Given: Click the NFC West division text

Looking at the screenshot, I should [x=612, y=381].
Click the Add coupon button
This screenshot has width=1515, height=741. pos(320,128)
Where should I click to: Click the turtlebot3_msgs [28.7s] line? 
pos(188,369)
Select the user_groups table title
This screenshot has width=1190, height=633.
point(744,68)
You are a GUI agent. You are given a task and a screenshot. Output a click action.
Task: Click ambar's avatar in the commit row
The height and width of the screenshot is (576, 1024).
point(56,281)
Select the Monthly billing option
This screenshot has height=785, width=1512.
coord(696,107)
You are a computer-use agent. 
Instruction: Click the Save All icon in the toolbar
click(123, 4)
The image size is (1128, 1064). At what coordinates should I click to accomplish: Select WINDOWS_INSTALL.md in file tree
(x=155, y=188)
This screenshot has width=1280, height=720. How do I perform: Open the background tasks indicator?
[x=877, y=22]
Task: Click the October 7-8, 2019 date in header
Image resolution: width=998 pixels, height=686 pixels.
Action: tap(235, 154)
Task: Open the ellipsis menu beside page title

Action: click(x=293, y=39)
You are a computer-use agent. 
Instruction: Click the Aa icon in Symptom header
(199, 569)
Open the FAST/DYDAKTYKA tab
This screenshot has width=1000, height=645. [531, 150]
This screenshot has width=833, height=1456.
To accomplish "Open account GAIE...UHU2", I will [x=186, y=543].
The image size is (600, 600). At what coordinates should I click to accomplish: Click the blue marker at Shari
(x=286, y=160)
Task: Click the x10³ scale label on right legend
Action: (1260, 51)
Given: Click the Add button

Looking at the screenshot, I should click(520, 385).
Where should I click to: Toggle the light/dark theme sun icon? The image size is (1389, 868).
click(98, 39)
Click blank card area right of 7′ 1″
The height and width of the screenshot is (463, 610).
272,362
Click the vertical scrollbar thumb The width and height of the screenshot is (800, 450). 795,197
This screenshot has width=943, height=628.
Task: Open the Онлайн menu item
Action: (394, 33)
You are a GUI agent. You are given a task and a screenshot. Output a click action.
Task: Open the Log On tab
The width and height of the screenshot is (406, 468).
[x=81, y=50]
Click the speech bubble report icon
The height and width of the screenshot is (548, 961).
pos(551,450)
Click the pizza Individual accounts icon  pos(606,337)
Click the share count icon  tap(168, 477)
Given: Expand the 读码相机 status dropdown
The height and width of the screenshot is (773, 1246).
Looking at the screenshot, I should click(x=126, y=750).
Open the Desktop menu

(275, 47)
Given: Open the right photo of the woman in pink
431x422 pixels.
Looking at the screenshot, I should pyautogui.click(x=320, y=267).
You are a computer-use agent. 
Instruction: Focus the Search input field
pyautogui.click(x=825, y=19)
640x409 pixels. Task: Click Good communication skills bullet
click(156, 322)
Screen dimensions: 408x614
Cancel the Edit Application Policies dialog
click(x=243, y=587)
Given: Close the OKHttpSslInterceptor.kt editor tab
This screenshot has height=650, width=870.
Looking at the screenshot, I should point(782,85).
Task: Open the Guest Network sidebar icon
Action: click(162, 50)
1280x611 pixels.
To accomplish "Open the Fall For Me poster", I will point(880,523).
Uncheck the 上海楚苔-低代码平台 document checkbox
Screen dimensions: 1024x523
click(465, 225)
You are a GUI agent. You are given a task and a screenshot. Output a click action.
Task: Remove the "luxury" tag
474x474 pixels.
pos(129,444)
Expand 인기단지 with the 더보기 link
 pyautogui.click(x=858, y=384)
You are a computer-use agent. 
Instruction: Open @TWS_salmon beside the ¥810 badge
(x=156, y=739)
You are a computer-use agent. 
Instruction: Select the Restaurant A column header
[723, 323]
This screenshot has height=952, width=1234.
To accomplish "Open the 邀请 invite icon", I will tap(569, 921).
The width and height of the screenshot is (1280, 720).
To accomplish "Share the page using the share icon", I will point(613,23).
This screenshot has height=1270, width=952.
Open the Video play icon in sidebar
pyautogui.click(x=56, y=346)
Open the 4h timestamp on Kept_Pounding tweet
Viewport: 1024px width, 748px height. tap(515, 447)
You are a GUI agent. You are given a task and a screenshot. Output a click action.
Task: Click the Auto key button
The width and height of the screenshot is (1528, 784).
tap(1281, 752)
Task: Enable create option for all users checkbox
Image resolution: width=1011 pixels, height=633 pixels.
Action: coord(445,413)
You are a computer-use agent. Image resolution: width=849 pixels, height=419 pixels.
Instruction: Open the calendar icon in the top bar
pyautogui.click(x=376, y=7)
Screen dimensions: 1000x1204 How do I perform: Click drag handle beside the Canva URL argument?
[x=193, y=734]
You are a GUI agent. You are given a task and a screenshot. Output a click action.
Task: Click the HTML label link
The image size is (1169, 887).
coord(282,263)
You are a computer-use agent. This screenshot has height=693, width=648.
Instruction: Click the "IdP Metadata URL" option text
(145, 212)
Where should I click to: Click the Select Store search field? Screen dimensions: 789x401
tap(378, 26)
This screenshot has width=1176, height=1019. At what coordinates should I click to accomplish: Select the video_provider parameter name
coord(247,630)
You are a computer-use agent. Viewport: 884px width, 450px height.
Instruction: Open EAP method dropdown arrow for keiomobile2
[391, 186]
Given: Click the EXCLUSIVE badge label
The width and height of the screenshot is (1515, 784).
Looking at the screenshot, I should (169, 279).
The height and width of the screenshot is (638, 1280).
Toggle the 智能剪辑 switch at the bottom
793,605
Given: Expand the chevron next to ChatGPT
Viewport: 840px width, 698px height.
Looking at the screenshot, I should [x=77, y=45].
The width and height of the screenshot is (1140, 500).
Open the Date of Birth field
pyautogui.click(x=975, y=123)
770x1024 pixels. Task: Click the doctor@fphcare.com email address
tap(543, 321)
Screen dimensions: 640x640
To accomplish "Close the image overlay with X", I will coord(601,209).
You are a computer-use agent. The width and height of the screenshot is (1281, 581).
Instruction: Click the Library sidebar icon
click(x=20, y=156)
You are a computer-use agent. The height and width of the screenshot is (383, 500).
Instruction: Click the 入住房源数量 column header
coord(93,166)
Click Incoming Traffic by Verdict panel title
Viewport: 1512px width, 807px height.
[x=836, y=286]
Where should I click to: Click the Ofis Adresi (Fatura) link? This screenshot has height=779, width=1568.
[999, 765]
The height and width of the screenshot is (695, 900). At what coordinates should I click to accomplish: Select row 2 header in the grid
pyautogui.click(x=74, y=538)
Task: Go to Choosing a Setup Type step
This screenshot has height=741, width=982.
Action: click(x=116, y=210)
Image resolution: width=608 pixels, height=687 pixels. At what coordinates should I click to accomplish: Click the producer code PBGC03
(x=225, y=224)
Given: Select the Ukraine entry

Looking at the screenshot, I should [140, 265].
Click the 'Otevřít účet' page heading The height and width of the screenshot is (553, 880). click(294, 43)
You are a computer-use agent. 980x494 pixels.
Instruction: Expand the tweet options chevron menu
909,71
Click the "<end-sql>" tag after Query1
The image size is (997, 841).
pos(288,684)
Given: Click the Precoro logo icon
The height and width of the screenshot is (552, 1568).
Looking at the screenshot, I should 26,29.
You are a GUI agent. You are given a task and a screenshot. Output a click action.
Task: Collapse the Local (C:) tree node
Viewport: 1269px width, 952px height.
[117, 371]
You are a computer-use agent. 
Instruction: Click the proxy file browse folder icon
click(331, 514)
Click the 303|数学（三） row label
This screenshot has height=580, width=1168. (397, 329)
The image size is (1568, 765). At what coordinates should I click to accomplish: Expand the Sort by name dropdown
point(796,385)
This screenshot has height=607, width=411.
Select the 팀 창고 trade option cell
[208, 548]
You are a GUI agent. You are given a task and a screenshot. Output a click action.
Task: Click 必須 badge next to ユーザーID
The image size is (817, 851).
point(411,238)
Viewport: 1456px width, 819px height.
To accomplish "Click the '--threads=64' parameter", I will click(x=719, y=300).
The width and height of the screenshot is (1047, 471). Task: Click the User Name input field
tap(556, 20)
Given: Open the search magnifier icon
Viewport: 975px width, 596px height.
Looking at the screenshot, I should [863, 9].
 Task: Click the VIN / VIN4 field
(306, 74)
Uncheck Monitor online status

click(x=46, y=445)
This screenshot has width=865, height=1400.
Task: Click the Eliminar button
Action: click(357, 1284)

****************

- [Task to carry out]
Could you restate word for word the lines above, from the one that contains "The height and width of the screenshot is (773, 1246)." through the one that contains "Given: Close the", and no others?

- [Result of this exercise]
The height and width of the screenshot is (773, 1246).
Looking at the screenshot, I should click(x=126, y=750).
Open the Desktop menu

(275, 47)
Given: Open the right photo of the woman in pink
431x422 pixels.
Looking at the screenshot, I should pyautogui.click(x=320, y=267).
You are a computer-use agent. 
Instruction: Focus the Search input field
pyautogui.click(x=825, y=19)
640x409 pixels. Task: Click Good communication skills bullet
click(156, 322)
Screen dimensions: 408x614
Cancel the Edit Application Policies dialog
click(x=243, y=587)
Given: Close the OKHttpSslInterceptor.kt editor tab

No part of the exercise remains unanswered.